Workaround: Calculate clock offset per device and apply correction to the timeline. Note the correction in evidence documentation. Reduce correlation confidence for events involving desynchronized devices.

Evidence Overwritten by Log Rotation

Symptom: Syslog events from the incident time window no longer exist on the device or in the SIEM.

Diagnosis: Check device log buffer size (show logging to see buffer capacity and oldest retained message). Check SIEM retention policy for the relevant index.

Workaround: Use flow records or SNMP trap history as alternative event sources.
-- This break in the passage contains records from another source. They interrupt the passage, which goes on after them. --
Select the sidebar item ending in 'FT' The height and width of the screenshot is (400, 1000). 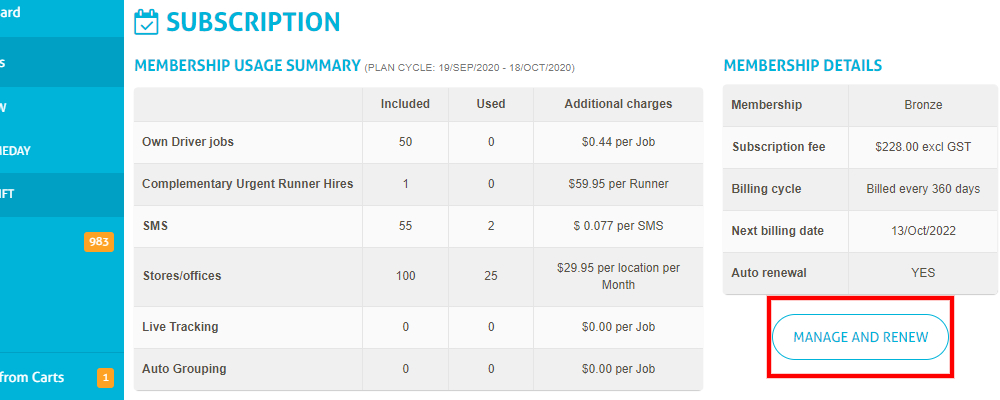(62, 195)
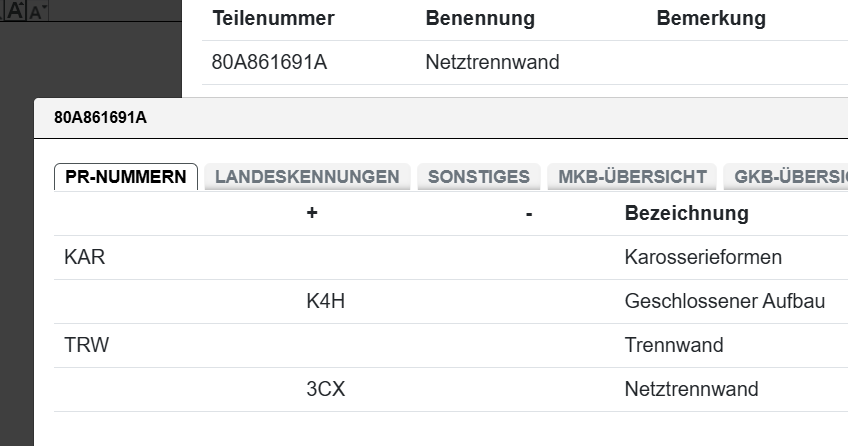Click part number 80A861691A in the table
Viewport: 848px width, 446px height.
269,62
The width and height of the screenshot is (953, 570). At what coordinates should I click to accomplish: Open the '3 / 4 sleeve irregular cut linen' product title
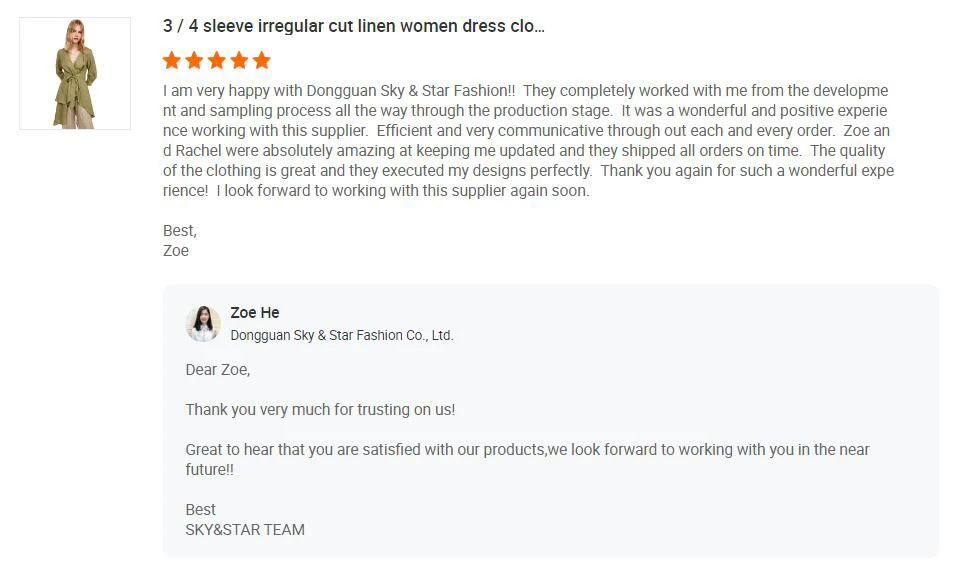pyautogui.click(x=353, y=26)
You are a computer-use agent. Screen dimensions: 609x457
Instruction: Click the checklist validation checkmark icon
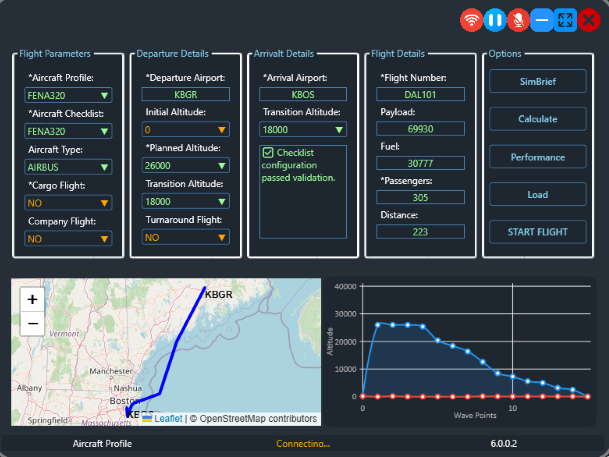coord(268,152)
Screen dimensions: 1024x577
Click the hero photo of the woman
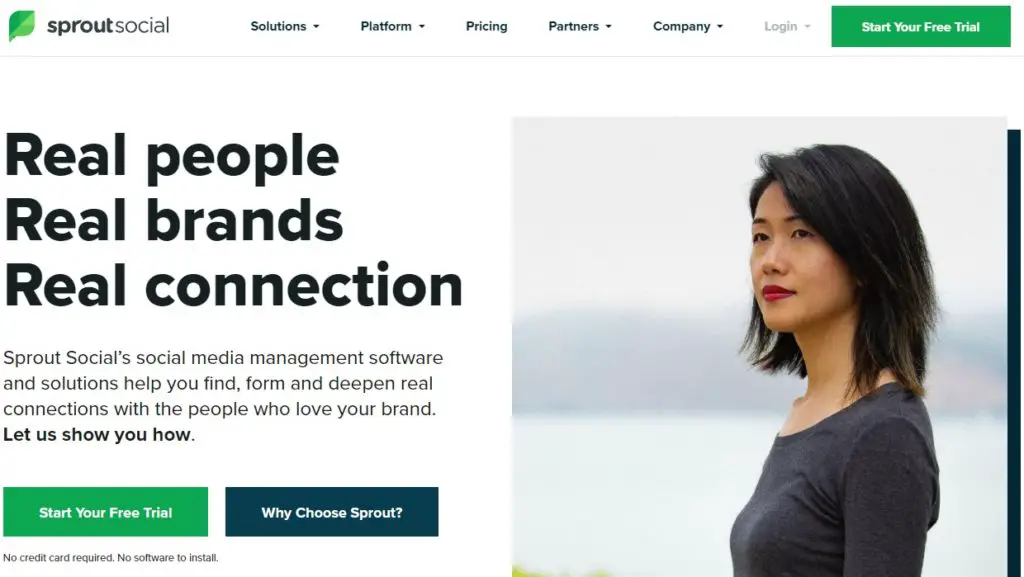pos(759,347)
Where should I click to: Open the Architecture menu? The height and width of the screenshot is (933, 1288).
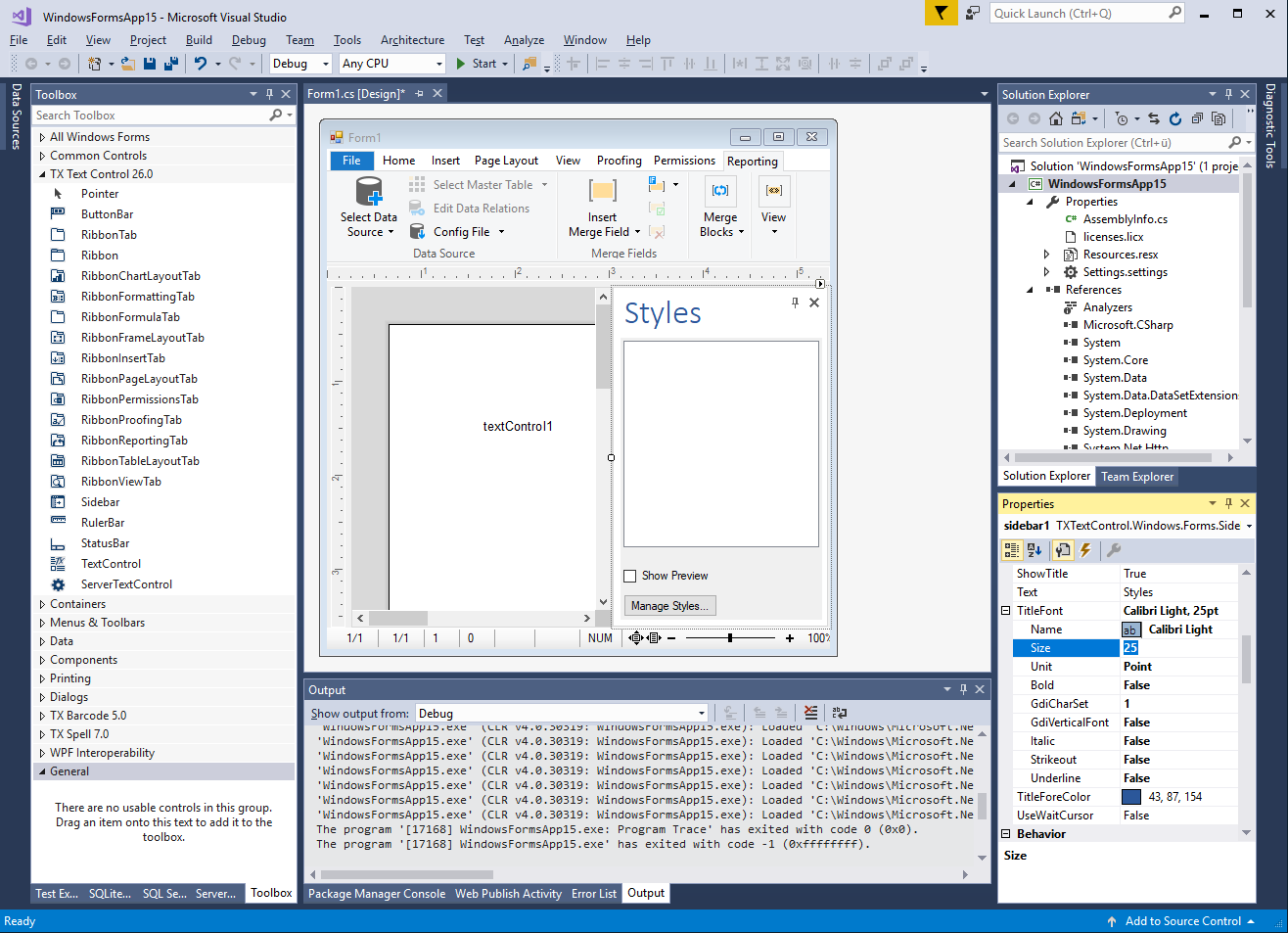pos(412,40)
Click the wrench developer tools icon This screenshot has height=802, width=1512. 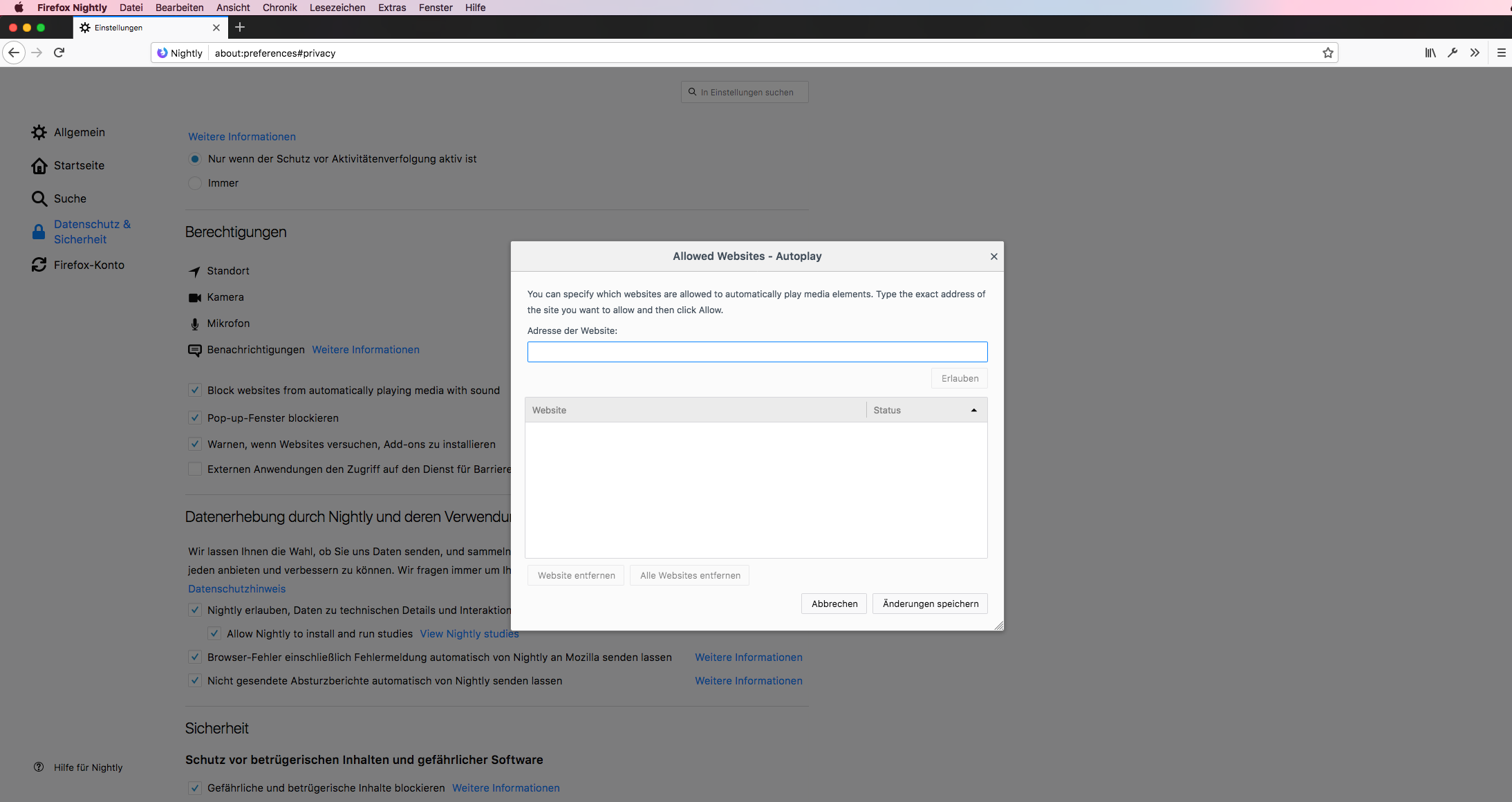(1453, 53)
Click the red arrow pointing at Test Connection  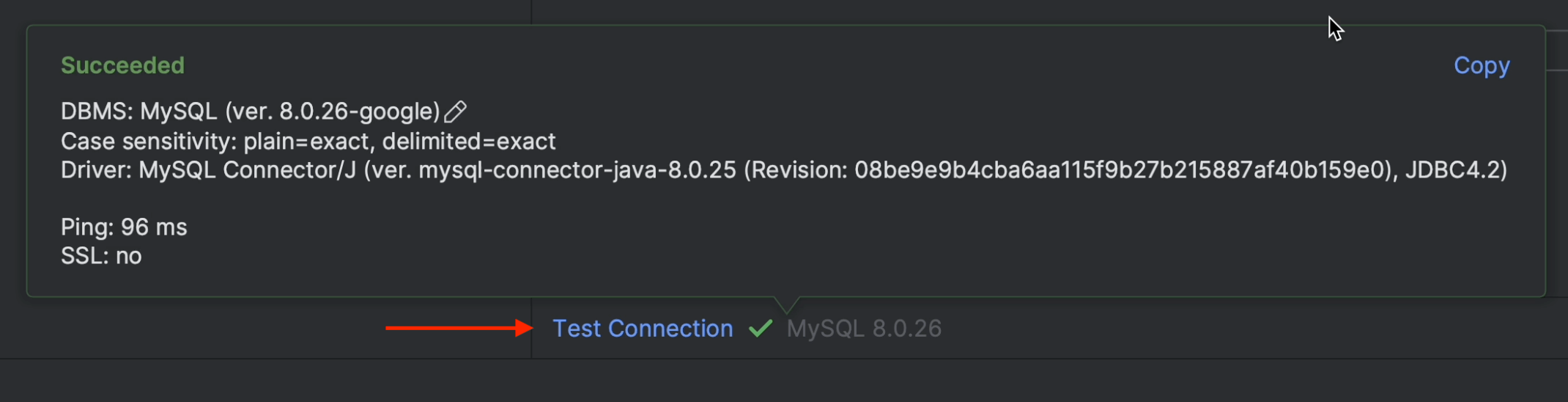coord(459,328)
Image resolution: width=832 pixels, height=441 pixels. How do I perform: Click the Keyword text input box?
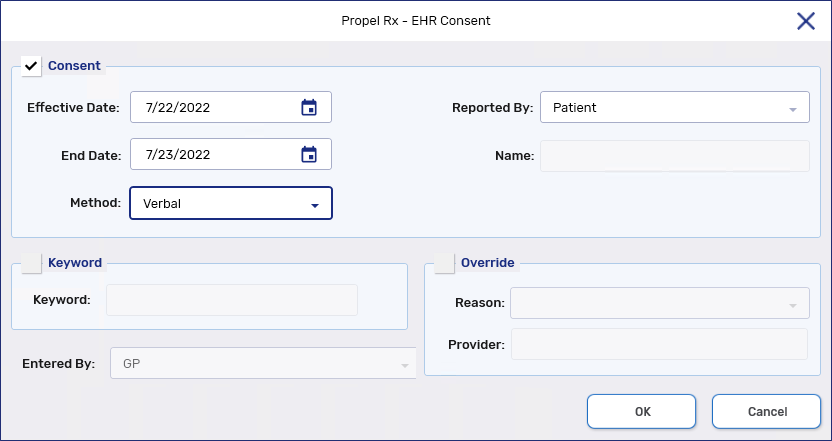point(231,300)
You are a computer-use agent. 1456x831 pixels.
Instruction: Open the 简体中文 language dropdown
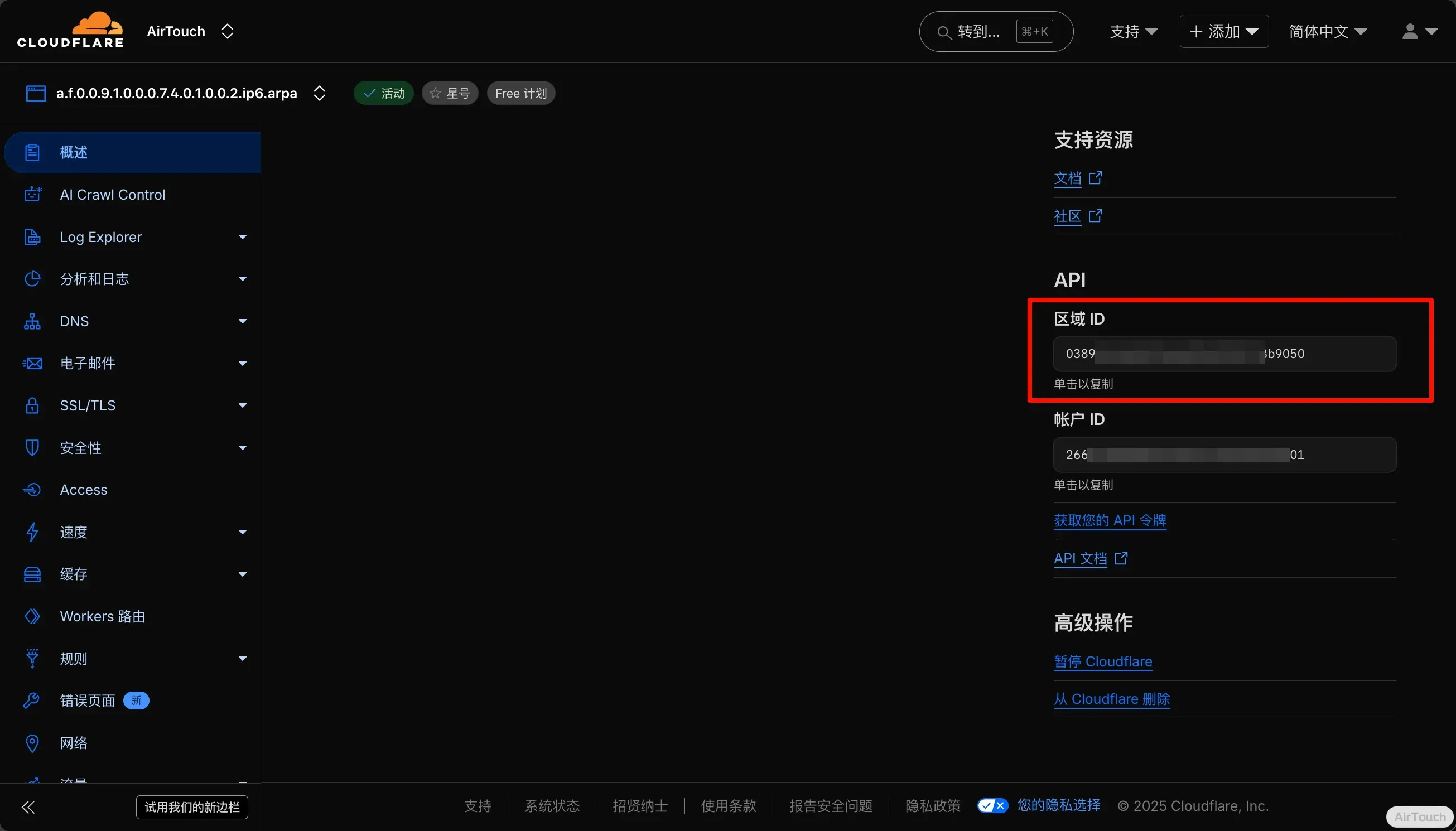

Note the syslog gap in the timeline with an explicit confidence reduction for that time period.

Packet Capture Performance Impact

Symptom: Device CPU spikes or forwarding performance degrades during on-device packet capture.

Diagnosis: Monitor CPU utilization during capture. On-device capture processes packets in software, bypassing hardware forwarding.

Workaround: Limit captures with ACL filters (capture only relevant traffic), set packet count limits (-c flag), use span/mirror sessions to an external capture appliance instead of on-device capture, or reduce capture duration. If performance impact is unacceptable, stop capture and rely on flow records for metadata-level analysis.

Incomplete ARP/MAC Table Recovery

Symptom: ARP or MAC address tables are mostly empty — entries have already aged out by the time evidence collection begins.

Diagnosis: Default ARP aging is 4 hours; default CAM aging is 5 minutes. If more than 4 hours have elapsed since the incident, ARP entries for inactive hosts will be gone.

Workaround: Cross-reference DHCP lease logs for IP-to-MAC mappings during the incident window. Use flow records to identify involved IP addresses without L2 mapping. Check if any NMS polled ARP/MAC tables via SNMP during the incident window.